**The problem**
Lines outside the range are not wanted. Give again exactly the lines between the line holding "Click the 0.09 peak marker on chart" and the line holding "Task: Click the fishing photo of the post", inclusive, from the listing below.
-=-=-=-=-
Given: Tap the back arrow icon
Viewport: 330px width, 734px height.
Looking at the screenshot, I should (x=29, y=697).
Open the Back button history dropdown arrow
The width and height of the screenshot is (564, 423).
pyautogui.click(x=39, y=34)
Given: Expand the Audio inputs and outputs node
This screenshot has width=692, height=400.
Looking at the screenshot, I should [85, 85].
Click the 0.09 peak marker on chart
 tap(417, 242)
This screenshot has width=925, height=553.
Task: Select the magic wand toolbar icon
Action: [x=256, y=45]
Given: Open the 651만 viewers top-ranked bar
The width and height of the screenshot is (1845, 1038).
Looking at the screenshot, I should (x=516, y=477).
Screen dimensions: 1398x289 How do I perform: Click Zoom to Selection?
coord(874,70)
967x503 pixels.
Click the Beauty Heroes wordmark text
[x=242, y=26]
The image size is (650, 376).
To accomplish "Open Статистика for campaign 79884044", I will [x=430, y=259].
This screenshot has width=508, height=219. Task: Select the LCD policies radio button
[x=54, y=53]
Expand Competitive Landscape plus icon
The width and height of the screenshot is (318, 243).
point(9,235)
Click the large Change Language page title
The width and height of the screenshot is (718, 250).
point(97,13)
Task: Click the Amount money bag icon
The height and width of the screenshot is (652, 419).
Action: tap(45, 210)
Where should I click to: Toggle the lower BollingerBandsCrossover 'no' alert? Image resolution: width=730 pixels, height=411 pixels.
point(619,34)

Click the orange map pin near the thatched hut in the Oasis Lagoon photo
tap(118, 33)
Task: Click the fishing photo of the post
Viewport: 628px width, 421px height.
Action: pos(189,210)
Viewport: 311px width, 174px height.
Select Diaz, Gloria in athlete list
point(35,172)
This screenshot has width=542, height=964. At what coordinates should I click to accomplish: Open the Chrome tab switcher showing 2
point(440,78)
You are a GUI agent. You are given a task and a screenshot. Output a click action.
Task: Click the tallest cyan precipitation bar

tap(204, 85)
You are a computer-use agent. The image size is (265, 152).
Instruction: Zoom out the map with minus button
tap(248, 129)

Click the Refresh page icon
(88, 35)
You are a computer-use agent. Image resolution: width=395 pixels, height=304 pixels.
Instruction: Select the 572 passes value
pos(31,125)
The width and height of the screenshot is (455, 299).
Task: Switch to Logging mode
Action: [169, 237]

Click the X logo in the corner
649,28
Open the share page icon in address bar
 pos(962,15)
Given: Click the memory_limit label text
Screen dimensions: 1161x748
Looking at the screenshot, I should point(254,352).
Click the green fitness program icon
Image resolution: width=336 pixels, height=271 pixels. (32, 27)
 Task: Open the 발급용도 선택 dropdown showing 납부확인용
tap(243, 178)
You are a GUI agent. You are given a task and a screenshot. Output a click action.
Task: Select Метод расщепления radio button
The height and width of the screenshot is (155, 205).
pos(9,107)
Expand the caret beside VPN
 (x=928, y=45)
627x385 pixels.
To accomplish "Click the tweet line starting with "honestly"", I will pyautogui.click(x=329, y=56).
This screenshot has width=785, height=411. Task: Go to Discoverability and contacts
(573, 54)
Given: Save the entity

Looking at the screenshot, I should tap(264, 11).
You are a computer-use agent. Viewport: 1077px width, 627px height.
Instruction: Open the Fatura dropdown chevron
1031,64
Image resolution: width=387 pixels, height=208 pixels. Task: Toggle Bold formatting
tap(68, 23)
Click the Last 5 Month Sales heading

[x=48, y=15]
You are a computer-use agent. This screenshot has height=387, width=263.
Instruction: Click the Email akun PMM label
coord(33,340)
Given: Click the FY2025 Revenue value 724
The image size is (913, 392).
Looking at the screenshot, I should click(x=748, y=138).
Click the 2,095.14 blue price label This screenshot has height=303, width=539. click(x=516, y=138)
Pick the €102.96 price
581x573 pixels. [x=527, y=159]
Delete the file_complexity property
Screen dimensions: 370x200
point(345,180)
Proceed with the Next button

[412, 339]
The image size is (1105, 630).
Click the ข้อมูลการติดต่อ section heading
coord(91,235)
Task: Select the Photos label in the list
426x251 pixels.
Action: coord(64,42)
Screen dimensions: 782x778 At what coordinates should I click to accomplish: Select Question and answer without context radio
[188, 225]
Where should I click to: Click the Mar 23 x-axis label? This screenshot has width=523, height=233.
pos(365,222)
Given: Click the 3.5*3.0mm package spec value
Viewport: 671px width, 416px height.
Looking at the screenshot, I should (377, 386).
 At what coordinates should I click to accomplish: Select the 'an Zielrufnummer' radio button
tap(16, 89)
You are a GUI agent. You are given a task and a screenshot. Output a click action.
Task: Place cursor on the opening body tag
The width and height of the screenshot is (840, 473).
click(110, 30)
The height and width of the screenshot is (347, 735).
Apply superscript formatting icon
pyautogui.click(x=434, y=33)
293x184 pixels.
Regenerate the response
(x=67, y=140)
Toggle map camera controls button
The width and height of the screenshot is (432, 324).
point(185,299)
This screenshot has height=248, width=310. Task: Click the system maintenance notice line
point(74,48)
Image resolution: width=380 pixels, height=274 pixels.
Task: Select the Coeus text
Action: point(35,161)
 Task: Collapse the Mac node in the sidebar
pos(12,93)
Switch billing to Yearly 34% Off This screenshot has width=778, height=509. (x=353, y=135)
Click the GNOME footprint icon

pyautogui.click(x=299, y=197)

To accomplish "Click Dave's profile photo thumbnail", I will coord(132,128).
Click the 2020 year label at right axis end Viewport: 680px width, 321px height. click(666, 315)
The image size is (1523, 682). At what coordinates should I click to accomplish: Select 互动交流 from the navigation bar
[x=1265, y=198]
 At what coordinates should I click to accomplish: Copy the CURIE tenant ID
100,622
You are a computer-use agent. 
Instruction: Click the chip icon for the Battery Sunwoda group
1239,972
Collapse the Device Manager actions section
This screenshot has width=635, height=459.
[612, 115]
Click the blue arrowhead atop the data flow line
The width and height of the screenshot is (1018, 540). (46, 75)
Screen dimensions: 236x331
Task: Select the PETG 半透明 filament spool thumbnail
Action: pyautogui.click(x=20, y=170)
-=-=-=-=-
**The completed task**
Click the 0.09 peak marker on chart
 tap(417, 242)
This screenshot has width=925, height=553.
Task: Select the magic wand toolbar icon
Action: [x=256, y=45]
Given: Open the 651만 viewers top-ranked bar
The width and height of the screenshot is (1845, 1038).
Looking at the screenshot, I should (x=516, y=477).
Screen dimensions: 1398x289 How do I perform: Click Zoom to Selection?
coord(874,70)
967x503 pixels.
Click the Beauty Heroes wordmark text
[x=242, y=26]
The image size is (650, 376).
To accomplish "Open Статистика for campaign 79884044", I will [x=430, y=259].
This screenshot has width=508, height=219. Task: Select the LCD policies radio button
[x=54, y=53]
Expand Competitive Landscape plus icon
The width and height of the screenshot is (318, 243).
point(9,235)
Click the large Change Language page title
The width and height of the screenshot is (718, 250).
point(97,13)
Task: Click the Amount money bag icon
The height and width of the screenshot is (652, 419).
Action: tap(45, 210)
Where should I click to: Toggle the lower BollingerBandsCrossover 'no' alert? Image resolution: width=730 pixels, height=411 pixels.
point(619,34)

Click the orange map pin near the thatched hut in the Oasis Lagoon photo
tap(118, 33)
Task: Click the fishing photo of the post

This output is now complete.